#### [EXERCISE OBJECTIVE]
At the line containing "This screenshot has width=1203, height=1008.", begin an exact copy, and continue through the last line of the entries below. Leave out any pictures.

-------- DATA FOR REVIEW --------

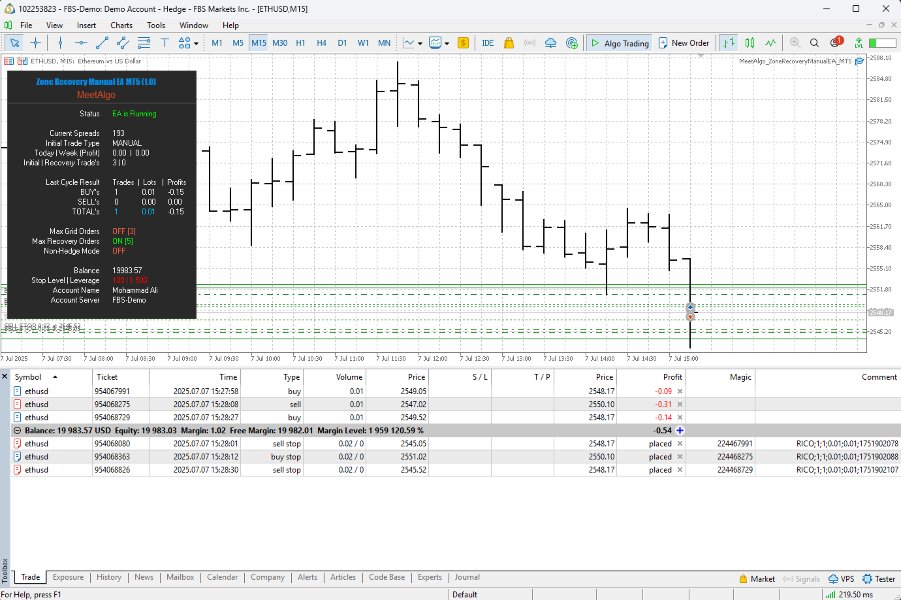This screenshot has width=901, height=600.
Task: Click the New Order button
Action: click(x=686, y=42)
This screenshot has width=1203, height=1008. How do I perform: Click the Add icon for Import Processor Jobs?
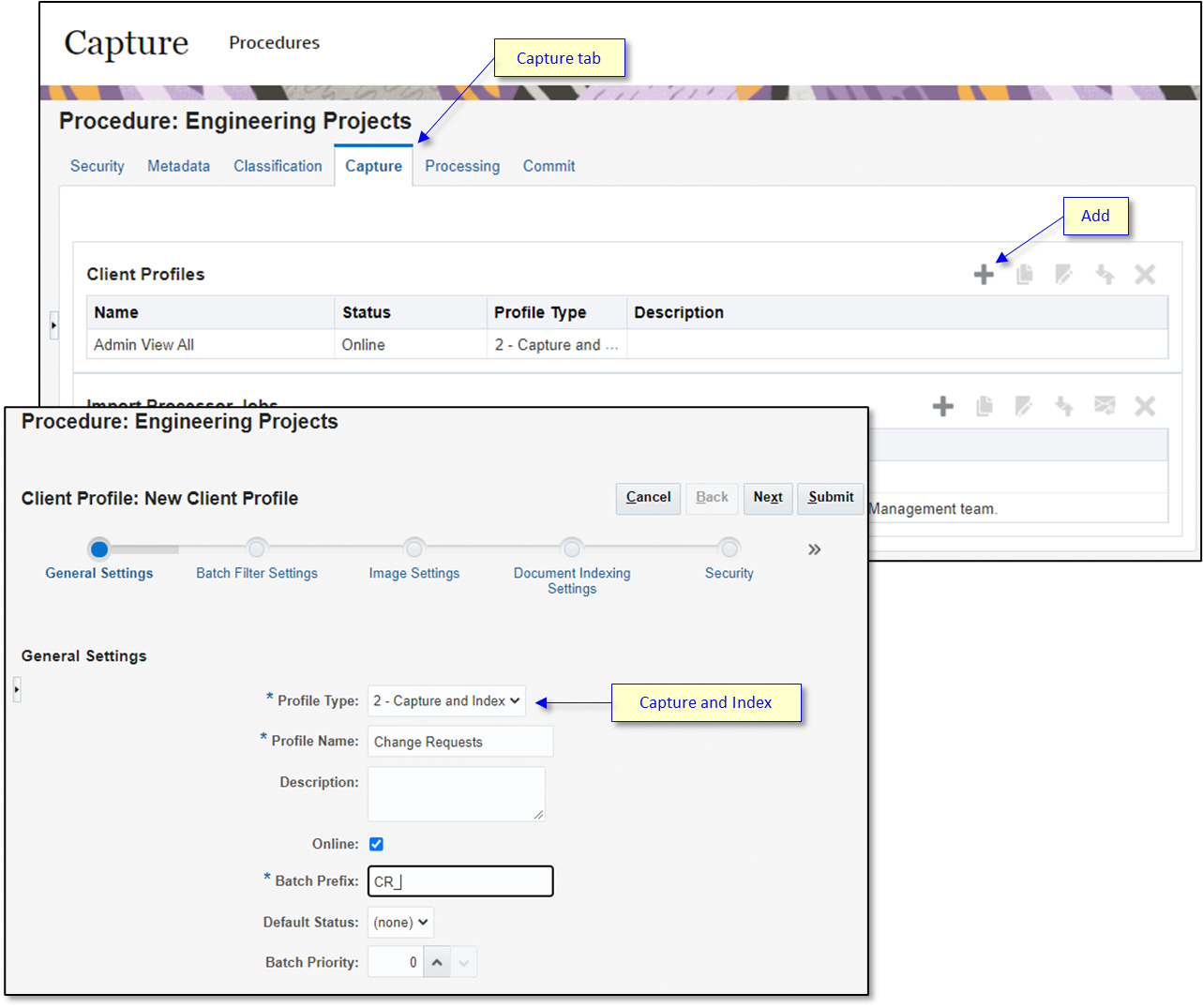(x=942, y=406)
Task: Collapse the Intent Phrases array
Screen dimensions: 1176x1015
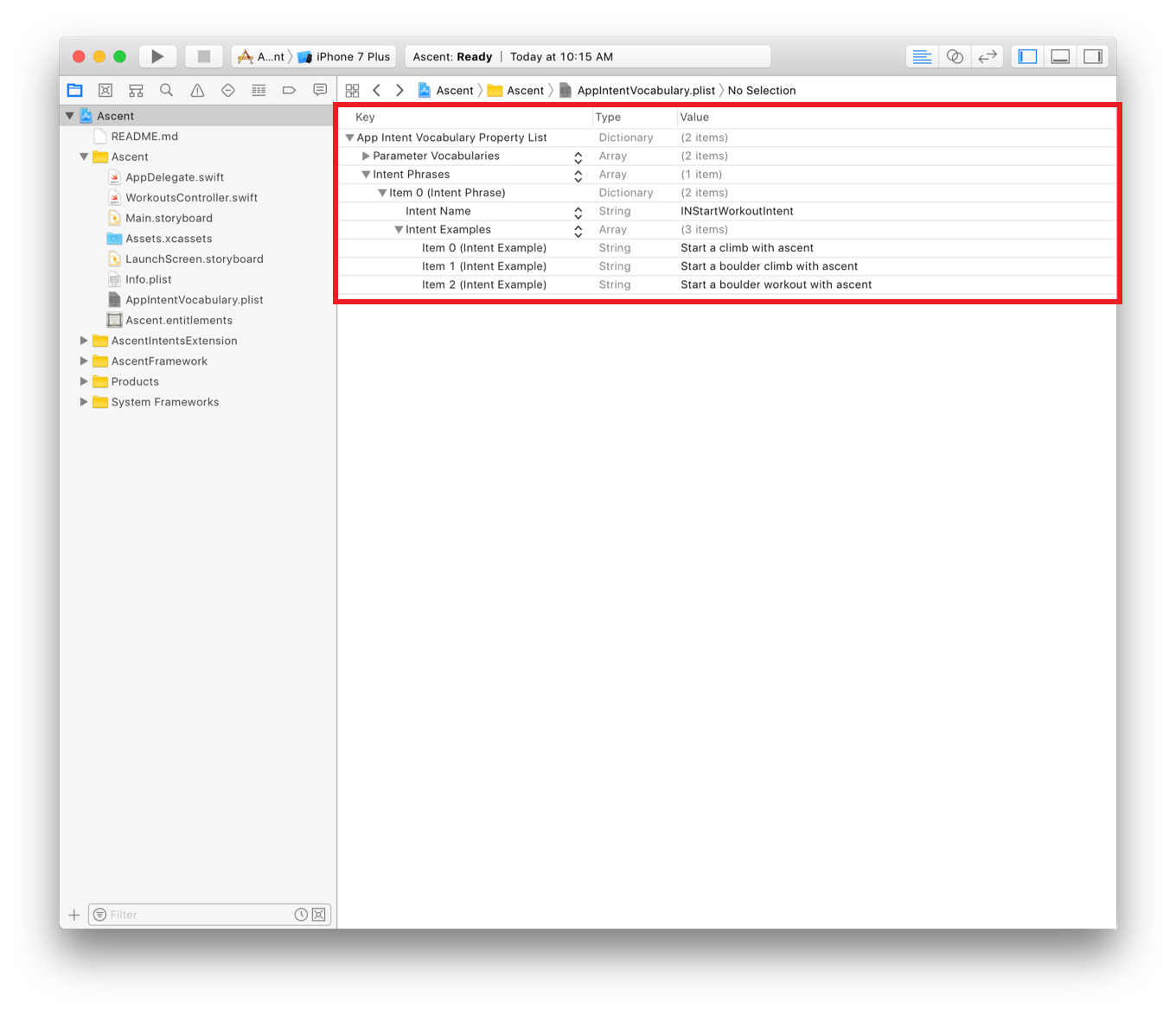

--------

#### [FINISHED EXERCISE]
This screenshot has width=1203, height=1008. How do I perform: Click the Add icon for Import Processor Jobs?
(x=942, y=406)
Task: Collapse the Intent Phrases array
Screen dimensions: 1176x1015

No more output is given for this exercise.